Pada awal penjajahan Belanda pemerintahan Imeum Mukim dibiarkan melaksanakan tugasnya sesuai dengan susunan dan struktur masyarakat hukum adat. Lambat laun para Imeum Mukim mulai dimanfaatkan untuk kepentingan penjajahan Belanda, walaupun secara politis dan formal pemerintahan Kolonial Belada mengakui dan menghormati serta mempersilakan adat dan hukum adat dapat digunakan sebagai landasan hukum, sepanjang tidak bertentangan dengan kepentingan politik kolonialisme. Kemudian pemerintah kolonialis Belanda mengeluarkan Regeeringsreglemen (RR) 1854 yang dalam Pasal 71 mengatur antara lain:
- Bahwa desa yang dalam peraturan disebut Inslandsche gemeenten atas pengesahan Kepala Daerah (Residen) berhak memilih kepala pemerintahannya sendiri.
- bahwa Kepala Desa diserahi hak untuk mengatur, dan mengurus rumahtangganya sendiri dengan memperhatikan peraturan-peraturan yang keluar dari Gubernur Jenderal atau dari Kepala Daerah (Residen).
Untuk Aceh kedua peraturan tersebut tidak pernah diberlakukan sebab tidak ada persekutuan hukum (Gampong dan Mukim) yang dianggap setara dengan Desa menurut IGO atau IGOB. Dalam Rechtsreglement Buitengewesten Staatsblad 1927 Nomor 227 Pasal 324 menyebutkan bahwa untuk Aceh, Kepala Desa yang ditugaskan menjalankan kepolisian dan mengsust keterangan-keterangan adalah adalah Keuchik dan Imeum Mukim.
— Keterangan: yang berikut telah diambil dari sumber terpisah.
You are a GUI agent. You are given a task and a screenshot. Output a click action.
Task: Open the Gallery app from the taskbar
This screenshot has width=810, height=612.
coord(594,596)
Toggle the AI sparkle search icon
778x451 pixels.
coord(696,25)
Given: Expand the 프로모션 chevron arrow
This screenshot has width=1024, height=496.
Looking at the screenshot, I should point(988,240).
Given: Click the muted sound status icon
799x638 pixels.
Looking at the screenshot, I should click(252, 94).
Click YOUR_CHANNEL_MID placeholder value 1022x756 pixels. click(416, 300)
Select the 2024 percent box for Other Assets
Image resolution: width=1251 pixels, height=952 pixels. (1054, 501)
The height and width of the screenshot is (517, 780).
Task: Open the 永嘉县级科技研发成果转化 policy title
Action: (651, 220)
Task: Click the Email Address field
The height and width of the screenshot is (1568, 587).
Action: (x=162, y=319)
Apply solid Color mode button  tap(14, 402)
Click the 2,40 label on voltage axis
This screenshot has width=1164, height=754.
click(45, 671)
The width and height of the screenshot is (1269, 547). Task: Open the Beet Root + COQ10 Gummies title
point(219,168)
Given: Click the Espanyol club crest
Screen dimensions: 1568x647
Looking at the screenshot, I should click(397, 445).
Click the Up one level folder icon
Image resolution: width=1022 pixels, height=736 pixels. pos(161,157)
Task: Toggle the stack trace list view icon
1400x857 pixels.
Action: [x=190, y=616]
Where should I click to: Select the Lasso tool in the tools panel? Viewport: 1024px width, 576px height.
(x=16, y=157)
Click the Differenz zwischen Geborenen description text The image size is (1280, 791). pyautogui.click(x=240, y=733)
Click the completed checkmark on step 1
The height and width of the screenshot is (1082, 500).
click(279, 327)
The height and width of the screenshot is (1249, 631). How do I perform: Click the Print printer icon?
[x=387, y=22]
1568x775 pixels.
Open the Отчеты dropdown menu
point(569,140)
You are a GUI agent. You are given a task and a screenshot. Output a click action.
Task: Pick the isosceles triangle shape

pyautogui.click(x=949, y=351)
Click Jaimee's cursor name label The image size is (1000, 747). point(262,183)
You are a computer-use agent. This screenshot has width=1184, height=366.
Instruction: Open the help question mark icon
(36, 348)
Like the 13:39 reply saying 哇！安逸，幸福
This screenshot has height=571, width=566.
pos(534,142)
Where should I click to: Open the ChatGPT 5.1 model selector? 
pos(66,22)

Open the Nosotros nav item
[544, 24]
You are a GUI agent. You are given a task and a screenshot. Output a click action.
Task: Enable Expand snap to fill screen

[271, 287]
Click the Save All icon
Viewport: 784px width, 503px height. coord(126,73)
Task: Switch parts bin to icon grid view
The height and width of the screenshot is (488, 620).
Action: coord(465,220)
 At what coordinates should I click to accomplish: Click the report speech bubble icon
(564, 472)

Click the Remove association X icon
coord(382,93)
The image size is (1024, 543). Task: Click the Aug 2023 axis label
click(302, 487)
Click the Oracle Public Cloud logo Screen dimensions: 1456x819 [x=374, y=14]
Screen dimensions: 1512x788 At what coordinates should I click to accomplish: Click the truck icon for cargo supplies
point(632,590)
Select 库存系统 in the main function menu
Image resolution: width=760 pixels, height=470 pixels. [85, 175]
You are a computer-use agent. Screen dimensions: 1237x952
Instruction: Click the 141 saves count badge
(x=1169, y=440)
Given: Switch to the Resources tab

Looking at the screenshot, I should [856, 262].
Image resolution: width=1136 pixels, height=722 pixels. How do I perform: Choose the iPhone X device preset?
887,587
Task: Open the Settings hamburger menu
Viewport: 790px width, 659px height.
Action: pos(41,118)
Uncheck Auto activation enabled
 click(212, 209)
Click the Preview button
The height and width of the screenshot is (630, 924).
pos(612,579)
Secara khusus diatur mengenai pemerintahan Imeum Mukim dan Besluit van den Gouvernuer General van Nederland Hidie tanggal 18 Nopember Tahun 1937 Nomor 8. Besluit ini mengubah nama Mukim menjadi Imeum Schaap sedangkan pemeimpinnya tetap disebut Imeum Mukim.
Tidak banyak yang dapat dikemukakan mengenai Imeum Mukim pada masa penjajahan Jepang. Dengan Undang-Undang Nomor 1 Tahun 1942 diatur segala sesuatu mengenai peralihan pemerintahan dari pemerintahan Hindia Belanda kepada Bala Tentara Jepang. Pasal 2 Undang-Undang Tersebut menyatakan, “ Pembeasar Balatentara Dai Nippon memegang kekeuasaan pemerintahan Militer yang tertinggi dan juga segala kekuasaan yang dahulu ada pada Gubernur Jenderal”.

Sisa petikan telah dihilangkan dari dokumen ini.